I suspect that the rationale for having rabbit on the menu is clear. Before state mandated standards and refrigeration, local sourcing of ingredients was a necessity as opposed to a decision. Anyone that keeps a garden in the area knows that Eastern Cottontail rabbit abound. Since they have been historically accessible as game, it would be reasonable to presume that they were a protein source. Seasonally, they seem quite abundant and a single good sized rabbit can provide a meal for multiple people. This makes them ideal for service at a country inn.
I recognize the irony of a country inn having a product shipped hundreds of miles when fresher products feast in our garden. While local naturally fed rabbit are certainly plentiful, I prefer mine without lead and with the USDA stamp. We get our rabbits from Fossil Farms, they farm-raise all sorts of game meat, making them accessible to commercial kitchens. While we get their products through our meat vender they do ship directly. So if you have an interest in game meats you should check them out (www.fossilfarms.com).
This spring we are serving Rabbit Paprikash, a preparation that leaves the meat tender, delicious, and colorful. It comes with potato pancakes and sweet and sour cabbage. This is a hearty dish to get you through those still-cold spring nights. It utilizes crops that could be held over winter (potatoes and vinegar-preserved cabbage) as well as the seasonally abundant rabbit.
A recipe follows, give it a try and see what you think. Or, if you don’t feel like cooking, come out and try it at Century Inn. Call ahead of time and we’ll reserve one for you!
Serves: 6-8 people
Prep time: 30 minutes
Total time: 2 hours
3 each Whole rabbit or small chickens cut in half
¼ cup Flour
¼ cup Hungarian Paprika
2 Tsp. Kosher salt
1/2 Tsp. Cracked black pepper
½ cup Vegetable oil
2 each Large carrots, large dice
½ head Celery, large dice
4 each Shallots, large dice
1 cup White wine
6 cups Chicken broth
- Mix flour, paprika, salt, and pepper.
- Dry the rabbits and cut them into pieces to fit inside of a deep roasting pan or large sauce pot.
- Toss the rabbits in all of the flour mixture.
- Over medium heat, sear all sides of the rabbits in the vegetable oil.

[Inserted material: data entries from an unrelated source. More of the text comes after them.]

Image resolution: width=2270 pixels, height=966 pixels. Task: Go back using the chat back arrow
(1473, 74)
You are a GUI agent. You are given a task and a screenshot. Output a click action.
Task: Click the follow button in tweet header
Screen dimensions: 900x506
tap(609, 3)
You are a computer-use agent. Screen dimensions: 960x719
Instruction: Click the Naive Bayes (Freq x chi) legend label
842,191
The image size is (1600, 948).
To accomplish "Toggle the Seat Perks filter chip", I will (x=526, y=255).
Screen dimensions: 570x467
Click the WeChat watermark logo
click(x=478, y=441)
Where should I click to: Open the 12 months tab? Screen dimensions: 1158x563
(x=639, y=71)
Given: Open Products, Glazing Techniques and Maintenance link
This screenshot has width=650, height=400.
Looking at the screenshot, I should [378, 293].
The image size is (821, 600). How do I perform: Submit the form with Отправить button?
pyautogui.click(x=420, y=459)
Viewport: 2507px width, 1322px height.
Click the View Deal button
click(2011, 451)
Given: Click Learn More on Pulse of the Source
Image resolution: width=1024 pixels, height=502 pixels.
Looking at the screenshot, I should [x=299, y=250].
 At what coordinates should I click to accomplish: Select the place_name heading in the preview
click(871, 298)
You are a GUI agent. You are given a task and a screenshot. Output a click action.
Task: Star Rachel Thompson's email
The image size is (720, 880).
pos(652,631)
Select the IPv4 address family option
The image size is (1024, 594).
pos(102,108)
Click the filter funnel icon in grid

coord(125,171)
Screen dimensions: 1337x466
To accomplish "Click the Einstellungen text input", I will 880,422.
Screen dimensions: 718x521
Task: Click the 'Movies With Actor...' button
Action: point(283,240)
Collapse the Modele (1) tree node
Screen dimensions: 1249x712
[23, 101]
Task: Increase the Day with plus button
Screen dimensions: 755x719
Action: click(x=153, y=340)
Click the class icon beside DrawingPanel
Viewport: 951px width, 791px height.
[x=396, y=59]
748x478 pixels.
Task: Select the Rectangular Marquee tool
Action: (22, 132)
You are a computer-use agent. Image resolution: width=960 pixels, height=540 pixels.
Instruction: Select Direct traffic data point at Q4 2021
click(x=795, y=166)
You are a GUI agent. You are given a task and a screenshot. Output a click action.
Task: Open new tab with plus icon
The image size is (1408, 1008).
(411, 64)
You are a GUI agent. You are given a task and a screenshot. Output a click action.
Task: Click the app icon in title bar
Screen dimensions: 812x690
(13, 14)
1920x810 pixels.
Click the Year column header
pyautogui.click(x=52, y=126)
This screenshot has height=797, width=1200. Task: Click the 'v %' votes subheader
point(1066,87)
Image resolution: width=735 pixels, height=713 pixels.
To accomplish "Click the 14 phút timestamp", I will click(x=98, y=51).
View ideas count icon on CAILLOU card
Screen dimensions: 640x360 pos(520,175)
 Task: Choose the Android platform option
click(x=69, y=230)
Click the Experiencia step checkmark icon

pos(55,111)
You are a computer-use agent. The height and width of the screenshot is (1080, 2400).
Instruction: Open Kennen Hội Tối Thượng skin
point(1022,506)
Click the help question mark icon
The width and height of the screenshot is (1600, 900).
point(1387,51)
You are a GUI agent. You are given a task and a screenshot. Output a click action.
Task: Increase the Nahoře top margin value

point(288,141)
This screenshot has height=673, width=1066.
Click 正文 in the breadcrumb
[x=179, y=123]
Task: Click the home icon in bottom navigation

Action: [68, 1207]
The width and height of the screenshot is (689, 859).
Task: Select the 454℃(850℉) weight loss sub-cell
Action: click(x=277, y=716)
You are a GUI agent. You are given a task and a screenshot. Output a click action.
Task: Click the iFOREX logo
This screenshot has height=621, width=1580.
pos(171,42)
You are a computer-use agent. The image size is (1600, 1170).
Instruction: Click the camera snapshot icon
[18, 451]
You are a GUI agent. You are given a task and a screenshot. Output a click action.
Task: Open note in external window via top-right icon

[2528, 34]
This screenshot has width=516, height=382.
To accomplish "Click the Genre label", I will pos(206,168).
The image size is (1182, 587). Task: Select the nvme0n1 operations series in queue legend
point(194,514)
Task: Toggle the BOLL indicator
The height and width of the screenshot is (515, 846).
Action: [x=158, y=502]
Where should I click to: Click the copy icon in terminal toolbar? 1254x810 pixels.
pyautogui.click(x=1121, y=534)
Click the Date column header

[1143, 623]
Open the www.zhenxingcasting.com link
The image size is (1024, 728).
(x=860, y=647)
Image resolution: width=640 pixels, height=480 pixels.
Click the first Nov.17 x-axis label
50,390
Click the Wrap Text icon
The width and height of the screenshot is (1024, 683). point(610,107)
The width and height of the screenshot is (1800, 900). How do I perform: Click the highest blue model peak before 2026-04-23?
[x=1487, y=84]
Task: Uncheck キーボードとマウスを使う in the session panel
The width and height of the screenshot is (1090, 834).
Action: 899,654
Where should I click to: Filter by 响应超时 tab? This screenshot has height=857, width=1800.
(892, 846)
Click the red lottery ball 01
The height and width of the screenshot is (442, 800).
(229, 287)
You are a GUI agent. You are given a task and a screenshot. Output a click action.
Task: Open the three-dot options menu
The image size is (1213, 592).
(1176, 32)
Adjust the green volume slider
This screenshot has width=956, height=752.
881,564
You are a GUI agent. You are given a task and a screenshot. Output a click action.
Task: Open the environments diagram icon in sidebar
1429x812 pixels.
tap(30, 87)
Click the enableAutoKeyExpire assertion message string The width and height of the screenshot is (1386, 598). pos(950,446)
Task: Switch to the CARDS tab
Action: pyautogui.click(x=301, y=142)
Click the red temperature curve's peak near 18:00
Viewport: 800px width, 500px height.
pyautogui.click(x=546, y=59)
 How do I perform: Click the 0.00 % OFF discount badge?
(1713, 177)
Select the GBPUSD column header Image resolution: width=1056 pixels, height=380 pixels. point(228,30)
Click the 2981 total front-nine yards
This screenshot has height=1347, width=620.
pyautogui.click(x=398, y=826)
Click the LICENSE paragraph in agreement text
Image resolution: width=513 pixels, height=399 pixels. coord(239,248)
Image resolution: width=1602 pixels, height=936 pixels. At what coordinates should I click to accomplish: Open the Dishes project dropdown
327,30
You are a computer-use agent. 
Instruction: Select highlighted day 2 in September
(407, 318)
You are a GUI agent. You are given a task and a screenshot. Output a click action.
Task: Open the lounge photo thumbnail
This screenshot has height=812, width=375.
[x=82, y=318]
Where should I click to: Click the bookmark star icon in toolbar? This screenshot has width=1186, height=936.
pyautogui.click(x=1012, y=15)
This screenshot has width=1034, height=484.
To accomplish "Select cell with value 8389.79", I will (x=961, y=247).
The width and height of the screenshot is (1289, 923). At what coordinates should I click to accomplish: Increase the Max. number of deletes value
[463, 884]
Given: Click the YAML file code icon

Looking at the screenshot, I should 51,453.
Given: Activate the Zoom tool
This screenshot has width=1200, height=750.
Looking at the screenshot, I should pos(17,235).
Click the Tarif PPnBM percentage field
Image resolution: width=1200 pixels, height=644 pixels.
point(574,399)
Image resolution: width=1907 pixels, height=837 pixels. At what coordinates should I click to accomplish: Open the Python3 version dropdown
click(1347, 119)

Remove the rabbits from the pan.
- Add the carrots, celery, and onion. Sauté until the onions are translucent.
- Deglaze the pan with white wine and reduce by ½.
- Add the chicken stock and bring the mixture to a boil.
- Add the rabbits and cover tightly with a lid or aluminum foil.
- If using a roasting pan: Place in a 350°F oven. If using a sauce pot: reduce the heat to a simmer.
- Cook for 1 ½ hours, turning every 30 minutes. Remove when the meat is tender. Add water or chicken stock if the liquid in the bottom seems to be evaporating too much.
- Remove rabbits and strain the sauce (if desired). We puree the vegetables to make a nice hearty sauce.